# [WORKING DATA]
──────

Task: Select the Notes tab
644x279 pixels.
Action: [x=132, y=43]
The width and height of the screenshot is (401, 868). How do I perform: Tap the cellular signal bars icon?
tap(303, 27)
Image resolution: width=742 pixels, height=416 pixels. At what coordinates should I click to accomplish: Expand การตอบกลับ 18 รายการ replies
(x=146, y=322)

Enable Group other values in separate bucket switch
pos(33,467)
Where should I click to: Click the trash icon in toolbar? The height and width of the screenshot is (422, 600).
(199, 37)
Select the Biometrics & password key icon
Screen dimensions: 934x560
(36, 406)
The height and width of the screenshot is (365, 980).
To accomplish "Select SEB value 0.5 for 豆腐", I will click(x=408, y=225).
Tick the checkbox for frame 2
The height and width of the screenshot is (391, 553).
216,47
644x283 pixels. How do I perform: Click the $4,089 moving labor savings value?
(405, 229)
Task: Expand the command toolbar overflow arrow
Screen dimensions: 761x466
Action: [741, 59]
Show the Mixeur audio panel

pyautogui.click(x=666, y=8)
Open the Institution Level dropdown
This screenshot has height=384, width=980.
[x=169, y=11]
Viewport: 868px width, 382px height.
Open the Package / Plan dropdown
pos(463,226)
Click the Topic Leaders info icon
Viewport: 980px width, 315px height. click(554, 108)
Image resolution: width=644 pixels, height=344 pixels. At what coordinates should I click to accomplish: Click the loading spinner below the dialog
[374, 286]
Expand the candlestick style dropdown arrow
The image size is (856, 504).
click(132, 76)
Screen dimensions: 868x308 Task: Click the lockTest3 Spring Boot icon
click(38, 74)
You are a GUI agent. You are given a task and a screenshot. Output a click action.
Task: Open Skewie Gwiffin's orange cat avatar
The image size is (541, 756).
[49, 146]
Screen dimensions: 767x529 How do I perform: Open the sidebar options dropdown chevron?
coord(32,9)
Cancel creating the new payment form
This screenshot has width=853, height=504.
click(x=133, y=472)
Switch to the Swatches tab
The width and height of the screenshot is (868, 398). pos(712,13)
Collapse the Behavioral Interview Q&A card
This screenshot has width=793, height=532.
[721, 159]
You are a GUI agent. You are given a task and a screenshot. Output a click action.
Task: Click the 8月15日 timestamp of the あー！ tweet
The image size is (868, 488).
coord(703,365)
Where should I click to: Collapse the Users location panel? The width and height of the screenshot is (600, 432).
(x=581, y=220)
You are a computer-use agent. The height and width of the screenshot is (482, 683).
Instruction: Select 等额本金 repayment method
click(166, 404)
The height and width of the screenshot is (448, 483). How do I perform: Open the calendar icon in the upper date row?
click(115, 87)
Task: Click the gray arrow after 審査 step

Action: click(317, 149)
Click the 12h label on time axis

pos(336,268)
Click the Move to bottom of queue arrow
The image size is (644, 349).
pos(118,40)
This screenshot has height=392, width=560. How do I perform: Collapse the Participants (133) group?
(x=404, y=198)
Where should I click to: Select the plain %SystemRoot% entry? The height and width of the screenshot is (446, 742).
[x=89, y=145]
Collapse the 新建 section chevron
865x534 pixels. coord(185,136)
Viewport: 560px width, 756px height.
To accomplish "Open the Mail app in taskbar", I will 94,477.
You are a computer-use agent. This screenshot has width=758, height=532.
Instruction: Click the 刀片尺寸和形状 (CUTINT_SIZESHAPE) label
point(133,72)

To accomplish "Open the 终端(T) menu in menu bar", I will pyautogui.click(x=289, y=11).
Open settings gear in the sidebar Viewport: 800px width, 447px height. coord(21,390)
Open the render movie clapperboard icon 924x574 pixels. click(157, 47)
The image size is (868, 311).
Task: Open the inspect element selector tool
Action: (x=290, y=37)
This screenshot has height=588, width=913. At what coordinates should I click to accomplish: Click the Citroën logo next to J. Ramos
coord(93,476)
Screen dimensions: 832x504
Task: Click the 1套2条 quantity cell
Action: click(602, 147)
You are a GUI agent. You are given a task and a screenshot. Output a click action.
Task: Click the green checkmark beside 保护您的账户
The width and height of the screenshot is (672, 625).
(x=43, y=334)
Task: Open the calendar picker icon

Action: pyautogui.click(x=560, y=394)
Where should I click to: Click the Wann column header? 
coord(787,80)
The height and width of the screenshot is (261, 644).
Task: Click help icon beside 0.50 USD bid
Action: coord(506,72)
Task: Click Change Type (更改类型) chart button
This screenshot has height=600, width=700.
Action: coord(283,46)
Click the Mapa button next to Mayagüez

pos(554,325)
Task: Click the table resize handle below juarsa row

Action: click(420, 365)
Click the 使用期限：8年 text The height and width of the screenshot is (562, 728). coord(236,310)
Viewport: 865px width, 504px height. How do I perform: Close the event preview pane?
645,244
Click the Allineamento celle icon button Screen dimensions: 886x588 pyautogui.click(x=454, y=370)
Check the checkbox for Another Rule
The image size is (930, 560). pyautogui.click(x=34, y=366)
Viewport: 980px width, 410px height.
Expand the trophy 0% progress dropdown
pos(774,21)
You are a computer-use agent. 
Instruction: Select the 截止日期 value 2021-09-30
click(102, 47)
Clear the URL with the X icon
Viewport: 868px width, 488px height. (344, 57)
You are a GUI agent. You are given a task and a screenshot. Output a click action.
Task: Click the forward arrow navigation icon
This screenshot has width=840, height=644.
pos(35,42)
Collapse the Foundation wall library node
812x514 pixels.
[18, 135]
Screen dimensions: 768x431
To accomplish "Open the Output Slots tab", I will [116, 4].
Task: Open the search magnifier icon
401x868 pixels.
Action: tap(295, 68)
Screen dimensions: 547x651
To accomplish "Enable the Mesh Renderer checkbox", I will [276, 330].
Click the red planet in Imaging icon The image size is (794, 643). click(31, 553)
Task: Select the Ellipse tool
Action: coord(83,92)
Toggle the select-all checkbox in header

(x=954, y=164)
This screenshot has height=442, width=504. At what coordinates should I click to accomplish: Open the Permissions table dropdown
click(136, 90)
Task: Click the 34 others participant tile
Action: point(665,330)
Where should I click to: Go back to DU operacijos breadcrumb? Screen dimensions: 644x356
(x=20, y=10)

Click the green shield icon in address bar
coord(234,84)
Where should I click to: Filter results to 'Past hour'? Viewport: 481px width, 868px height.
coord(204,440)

──────

# [WORK ORDER]
Exact copies of all the records are required.

# [TASK RESPONSE]
Task: Select the Notes tab
644x279 pixels.
Action: [x=132, y=43]
The width and height of the screenshot is (401, 868). How do I perform: Tap the cellular signal bars icon?
tap(303, 27)
Image resolution: width=742 pixels, height=416 pixels. At what coordinates should I click to accomplish: Expand การตอบกลับ 18 รายการ replies
(x=146, y=322)

Enable Group other values in separate bucket switch
pos(33,467)
Where should I click to: Click the trash icon in toolbar? The height and width of the screenshot is (422, 600).
(199, 37)
Select the Biometrics & password key icon
Screen dimensions: 934x560
(36, 406)
The height and width of the screenshot is (365, 980).
To accomplish "Select SEB value 0.5 for 豆腐", I will click(x=408, y=225).
Tick the checkbox for frame 2
The height and width of the screenshot is (391, 553).
216,47
644x283 pixels. How do I perform: Click the $4,089 moving labor savings value?
(405, 229)
Task: Expand the command toolbar overflow arrow
Screen dimensions: 761x466
Action: [741, 59]
Show the Mixeur audio panel

pyautogui.click(x=666, y=8)
Open the Institution Level dropdown
This screenshot has height=384, width=980.
[x=169, y=11]
Viewport: 868px width, 382px height.
Open the Package / Plan dropdown
pos(463,226)
Click the Topic Leaders info icon
Viewport: 980px width, 315px height. click(554, 108)
Image resolution: width=644 pixels, height=344 pixels. At what coordinates should I click to accomplish: Click the loading spinner below the dialog
[374, 286]
Expand the candlestick style dropdown arrow
The image size is (856, 504).
click(132, 76)
Screen dimensions: 868x308 Task: Click the lockTest3 Spring Boot icon
click(38, 74)
You are a GUI agent. You are given a task and a screenshot. Output a click action.
Task: Open Skewie Gwiffin's orange cat avatar
The image size is (541, 756).
[49, 146]
Screen dimensions: 767x529 How do I perform: Open the sidebar options dropdown chevron?
coord(32,9)
Cancel creating the new payment form
This screenshot has width=853, height=504.
click(x=133, y=472)
Switch to the Swatches tab
The width and height of the screenshot is (868, 398). pos(712,13)
Collapse the Behavioral Interview Q&A card
This screenshot has width=793, height=532.
[721, 159]
You are a GUI agent. You are given a task and a screenshot. Output a click action.
Task: Click the 8月15日 timestamp of the あー！ tweet
The image size is (868, 488).
coord(703,365)
Where should I click to: Collapse the Users location panel? The width and height of the screenshot is (600, 432).
(x=581, y=220)
You are a computer-use agent. The height and width of the screenshot is (482, 683).
Instruction: Select 等额本金 repayment method
click(166, 404)
The height and width of the screenshot is (448, 483). How do I perform: Open the calendar icon in the upper date row?
click(115, 87)
Task: Click the gray arrow after 審査 step

Action: click(317, 149)
Click the 12h label on time axis

pos(336,268)
Click the Move to bottom of queue arrow
The image size is (644, 349).
pos(118,40)
This screenshot has height=392, width=560. How do I perform: Collapse the Participants (133) group?
(x=404, y=198)
Where should I click to: Select the plain %SystemRoot% entry? The height and width of the screenshot is (446, 742).
[x=89, y=145]
Collapse the 新建 section chevron
865x534 pixels. coord(185,136)
Viewport: 560px width, 756px height.
To accomplish "Open the Mail app in taskbar", I will 94,477.
You are a computer-use agent. This screenshot has width=758, height=532.
Instruction: Click the 刀片尺寸和形状 (CUTINT_SIZESHAPE) label
point(133,72)

To accomplish "Open the 终端(T) menu in menu bar", I will pyautogui.click(x=289, y=11).
Open settings gear in the sidebar Viewport: 800px width, 447px height. coord(21,390)
Open the render movie clapperboard icon 924x574 pixels. click(157, 47)
The image size is (868, 311).
Task: Open the inspect element selector tool
Action: (x=290, y=37)
This screenshot has height=588, width=913. At what coordinates should I click to accomplish: Click the Citroën logo next to J. Ramos
coord(93,476)
Screen dimensions: 832x504
Task: Click the 1套2条 quantity cell
Action: click(602, 147)
You are a GUI agent. You are given a task and a screenshot. Output a click action.
Task: Click the green checkmark beside 保护您的账户
The width and height of the screenshot is (672, 625).
(x=43, y=334)
Task: Open the calendar picker icon

Action: pyautogui.click(x=560, y=394)
Where should I click to: Click the Wann column header? 
coord(787,80)
The height and width of the screenshot is (261, 644).
Task: Click help icon beside 0.50 USD bid
Action: coord(506,72)
Task: Click Change Type (更改类型) chart button
This screenshot has height=600, width=700.
Action: coord(283,46)
Click the Mapa button next to Mayagüez

pos(554,325)
Task: Click the table resize handle below juarsa row

Action: click(420, 365)
Click the 使用期限：8年 text The height and width of the screenshot is (562, 728). coord(236,310)
Viewport: 865px width, 504px height. How do I perform: Close the event preview pane?
645,244
Click the Allineamento celle icon button Screen dimensions: 886x588 pyautogui.click(x=454, y=370)
Check the checkbox for Another Rule
The image size is (930, 560). pyautogui.click(x=34, y=366)
Viewport: 980px width, 410px height.
Expand the trophy 0% progress dropdown
pos(774,21)
You are a computer-use agent. 
Instruction: Select the 截止日期 value 2021-09-30
click(102, 47)
Clear the URL with the X icon
Viewport: 868px width, 488px height. (344, 57)
You are a GUI agent. You are given a task and a screenshot. Output a click action.
Task: Click the forward arrow navigation icon
This screenshot has width=840, height=644.
pos(35,42)
Collapse the Foundation wall library node
812x514 pixels.
[18, 135]
Screen dimensions: 768x431
To accomplish "Open the Output Slots tab", I will [116, 4].
Task: Open the search magnifier icon
401x868 pixels.
Action: tap(295, 68)
Screen dimensions: 547x651
To accomplish "Enable the Mesh Renderer checkbox", I will [276, 330].
Click the red planet in Imaging icon The image size is (794, 643). click(31, 553)
Task: Select the Ellipse tool
Action: coord(83,92)
Toggle the select-all checkbox in header

(x=954, y=164)
This screenshot has height=442, width=504. At what coordinates should I click to accomplish: Open the Permissions table dropdown
click(136, 90)
Task: Click the 34 others participant tile
Action: point(665,330)
Where should I click to: Go back to DU operacijos breadcrumb? Screen dimensions: 644x356
(x=20, y=10)

Click the green shield icon in address bar
coord(234,84)
Where should I click to: Filter results to 'Past hour'? Viewport: 481px width, 868px height.
coord(204,440)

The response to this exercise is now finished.